なぜなら、一日あれば車で一周できてしまうほどの小さな島であるにもかかわらず、その中に29もの教会があり、ここはヨーロッパではないかと思わせる教会が立ち並ぶ、神秘的な街だ。

これひどまでに山々の中に教会が密集しているエリアは、世界的に見えても例がなく、 日本で最も異国情緒を味わえるエリアではないだろうか思える。

お金より知恵で勝負

この石畳の協会では、70過ぎほどのご年配の方が、この五島列島の歴史を語ってくれた。

驚いたのが、この石を積み上げられた作られたなんとも幻想的なこの協会は、建設費用がなくてどうしようかと困っていた時に、「崖から石を切り出し、それを積みあげて壁を作ればいいんじゃないか」という発想から生まれたのだという。

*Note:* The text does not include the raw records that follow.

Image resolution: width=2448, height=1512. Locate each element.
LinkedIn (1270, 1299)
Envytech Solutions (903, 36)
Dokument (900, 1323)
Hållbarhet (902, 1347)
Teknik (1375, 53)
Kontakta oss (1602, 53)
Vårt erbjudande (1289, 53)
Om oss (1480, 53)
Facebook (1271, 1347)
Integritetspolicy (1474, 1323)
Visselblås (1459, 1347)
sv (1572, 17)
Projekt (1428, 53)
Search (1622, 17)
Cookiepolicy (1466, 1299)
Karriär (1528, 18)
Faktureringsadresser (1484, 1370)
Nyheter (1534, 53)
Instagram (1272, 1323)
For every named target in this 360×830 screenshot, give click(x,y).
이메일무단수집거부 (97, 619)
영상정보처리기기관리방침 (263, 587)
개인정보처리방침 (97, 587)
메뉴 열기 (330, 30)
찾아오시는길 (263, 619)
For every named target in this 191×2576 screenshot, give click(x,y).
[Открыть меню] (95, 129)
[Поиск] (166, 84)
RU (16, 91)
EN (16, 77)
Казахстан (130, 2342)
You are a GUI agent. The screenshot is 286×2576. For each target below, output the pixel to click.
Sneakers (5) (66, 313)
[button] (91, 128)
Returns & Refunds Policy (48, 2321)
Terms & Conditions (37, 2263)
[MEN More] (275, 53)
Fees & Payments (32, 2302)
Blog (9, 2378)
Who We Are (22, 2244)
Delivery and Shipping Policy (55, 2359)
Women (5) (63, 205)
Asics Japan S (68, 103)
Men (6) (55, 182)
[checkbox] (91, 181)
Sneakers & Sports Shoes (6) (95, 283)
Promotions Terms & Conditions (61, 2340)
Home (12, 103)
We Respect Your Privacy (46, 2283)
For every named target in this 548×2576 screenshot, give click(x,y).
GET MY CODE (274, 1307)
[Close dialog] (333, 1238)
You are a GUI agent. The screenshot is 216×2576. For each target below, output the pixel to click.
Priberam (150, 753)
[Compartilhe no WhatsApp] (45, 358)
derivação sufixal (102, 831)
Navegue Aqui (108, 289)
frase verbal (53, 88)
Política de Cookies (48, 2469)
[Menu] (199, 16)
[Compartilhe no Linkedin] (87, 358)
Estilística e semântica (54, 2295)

費用を出せないから知恵を出し、その知恵で作った教会が今では上五島を代表するシンボルになっている。

「費用をかけなくてもいいものができる」

わかってはいることもかもしれませんが、本当にそれを実践し、結果的にそれが他の教会にはない雰囲気を生み出し差別化につながり上五島を代表する協会になっている。

本当に素晴らしいなぁと思うばかりでした。

その70過ぎの方からの話を聞いて、さらに驚いたことは、上五島にある協会を設計したのは仏教徒の方だったりと、、宗教が違っても、その違いを受け入れ、お互いを助け合いながら、この協会群が出来上がっていったらしく、このような面においても感動的な気持ちになりました。

もしキリシタンが弾圧されなければ、、、

でも、こうやって、今、教会巡りをしながら、僕が日本では珍しい文化に触れて楽しめている背景には、キリシタンが弾圧に耐えながらも文化を継承してくれた背景がある。

たとえば、もしあの頃、キリスト教が日本で禁止さていなければと、考えてえみた。

当然ながら、隠れる必要もないから、そもそも五島列島に隠れるように建設する必要がなくなり、これほどまで協会が密集することが、そもそもなかったのだろうと思う。

もしも、キリスト教が禁止された時に、キリシタンの方々が信仰を辞めれていれば、協会がこの地に密集することもなかったのだろう。

だから、このような神秘的な街は

弾圧された悲しい歴史があり、それに絶えぬいて、その信仰を守り続けてきた、キリシタンにスピリットが根付いてるのだと強く感じました。

きっと、この島は、そういうスピリットも含めて、世界遺産に登録されたことを思うと、なんだかロマンを感じます。